• WHAT YOU SHOULD DO
Lines from the one containing "Given: Click the C3 10µF capacitor symbol" through the last line of the data below are to be returned exactly; leave out the rest.
★ ★ ★ ★ ★ ★ ★
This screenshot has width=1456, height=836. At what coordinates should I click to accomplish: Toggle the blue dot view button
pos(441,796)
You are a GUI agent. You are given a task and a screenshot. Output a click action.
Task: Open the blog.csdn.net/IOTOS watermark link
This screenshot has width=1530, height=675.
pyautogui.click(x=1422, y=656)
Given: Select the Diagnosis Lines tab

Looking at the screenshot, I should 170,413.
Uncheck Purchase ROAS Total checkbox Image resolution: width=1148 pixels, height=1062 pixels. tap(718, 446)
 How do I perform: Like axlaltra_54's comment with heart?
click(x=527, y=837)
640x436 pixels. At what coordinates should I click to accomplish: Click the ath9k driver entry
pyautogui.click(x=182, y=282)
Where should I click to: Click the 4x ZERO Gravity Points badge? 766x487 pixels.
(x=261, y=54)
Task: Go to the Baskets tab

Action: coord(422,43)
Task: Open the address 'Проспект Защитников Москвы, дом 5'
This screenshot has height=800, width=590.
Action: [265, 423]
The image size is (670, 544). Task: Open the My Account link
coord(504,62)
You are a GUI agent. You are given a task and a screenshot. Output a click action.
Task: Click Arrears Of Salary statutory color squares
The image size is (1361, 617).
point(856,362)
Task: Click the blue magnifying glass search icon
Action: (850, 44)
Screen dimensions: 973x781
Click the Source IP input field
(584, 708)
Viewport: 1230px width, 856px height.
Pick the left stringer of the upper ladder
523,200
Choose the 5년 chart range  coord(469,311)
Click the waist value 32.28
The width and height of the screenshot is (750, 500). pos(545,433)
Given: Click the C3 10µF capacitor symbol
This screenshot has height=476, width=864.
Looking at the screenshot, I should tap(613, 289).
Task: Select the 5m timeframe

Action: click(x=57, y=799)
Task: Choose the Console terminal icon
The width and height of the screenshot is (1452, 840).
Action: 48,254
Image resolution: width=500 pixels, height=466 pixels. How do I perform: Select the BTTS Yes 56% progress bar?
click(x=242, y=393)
★ ★ ★ ★ ★ ★ ★
• REPLY TO THE TASK
Given: Click the C3 10µF capacitor symbol
This screenshot has height=476, width=864.
Looking at the screenshot, I should tap(613, 289).
Task: Select the 5m timeframe

Action: click(x=57, y=799)
Task: Choose the Console terminal icon
The width and height of the screenshot is (1452, 840).
Action: 48,254
Image resolution: width=500 pixels, height=466 pixels. How do I perform: Select the BTTS Yes 56% progress bar?
click(x=242, y=393)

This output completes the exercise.